─── Article ───
Post war, what little wood that was available was required for building, while we had an excess of steel production capacity (even if the iron ore had to be imported). Steel may not have been cheaper than timber, but at least it was available. There were even attempts at steel houses: for instance there were a few in Yeovil which basically looked like they were oversize steel barrels cut in half.
 

ChiefPlanner

Established Member
Joined
6 Sep 2011
Messages
8,088
Location
Herts
Its probably difficult now to understand the post-war timber shortage, but during the war a massive amount of woodland and forestry was cleared, mainly for building work (especially concrete shuttering) and pit props. Some went into military production (aircraft, ships) but much of that seems to have been imported. Whole woods were requisitioned and clear-felled, with no thought of conservation. So not only were the felled stocks depleted, but the growing forestry reserve was depleted as well. During the war the shortage even led to the adoption of concrete sleepers on a commercial scale.
─── Data ───
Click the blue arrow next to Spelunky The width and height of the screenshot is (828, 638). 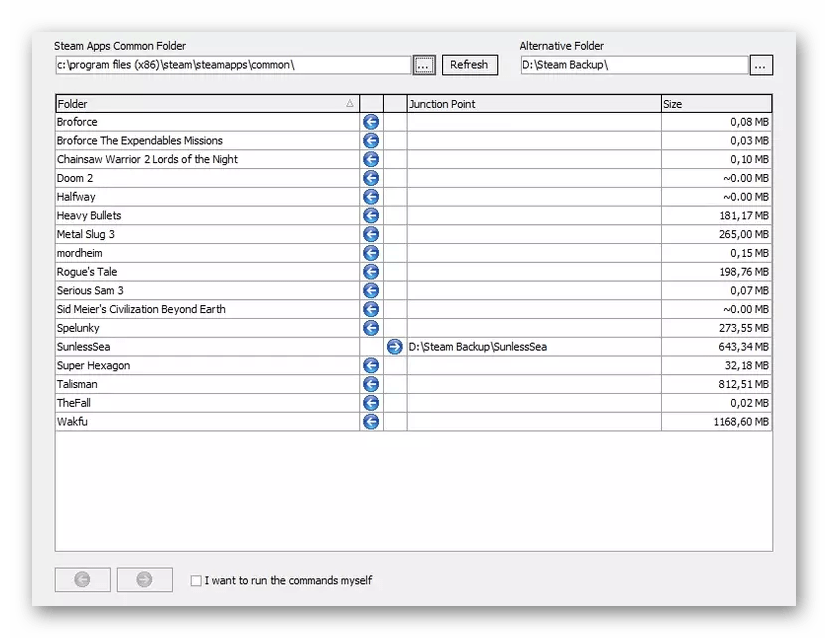pos(371,328)
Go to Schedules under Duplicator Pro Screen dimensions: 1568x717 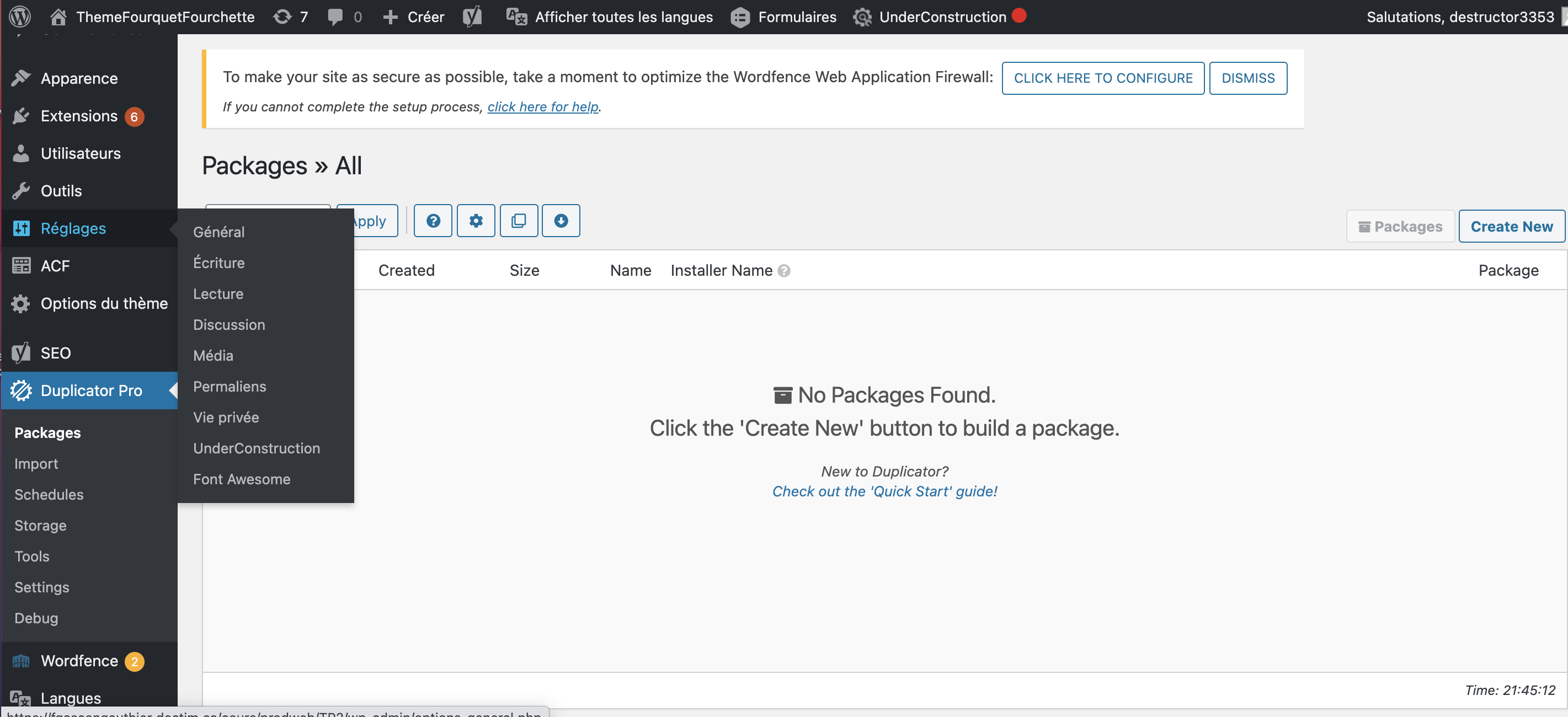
───
• _Requirement A_
According to the timber shortage discussion, what did the wartime shortage lead to being adopted on a commercial scale?
• _Requirement B_
Resume the timber shortage discussion from its final sentence onward.
None of the lines are needed here.

• _Task output A_
Concrete sleepers.

• _Task output B_
Post war, what little wood that was available was required for building, while we had an excess of steel production capacity (even if the iron ore had to be imported). Steel may not have been cheaper than timber, but at least it was available. There were even attempts at steel houses: for instance there were a few in Yeovil which basically looked like they were oversize steel barrels cut in half.


Some of those "temporary" steel houses are still in occupation , ditto post war prefabs. To be fair there was a huge shortage of housing after both war damage and the cessation of the pre-war housing boom. Imports from the USA had to be paid for in dollars after the end of the war.

London Transport certainly stockpiled good quantities of quality sleepers and crossing timbers , as no doubt did the big 4 in preparation. Much was no doubt used in those war years for urgent repairs and bomb damage need. (as well as new siding connections - we have a 1942 made Westinghouse shunt signal preserved locally , recovered from Petersfield , but probably used as a "new" connection sometime in WW2)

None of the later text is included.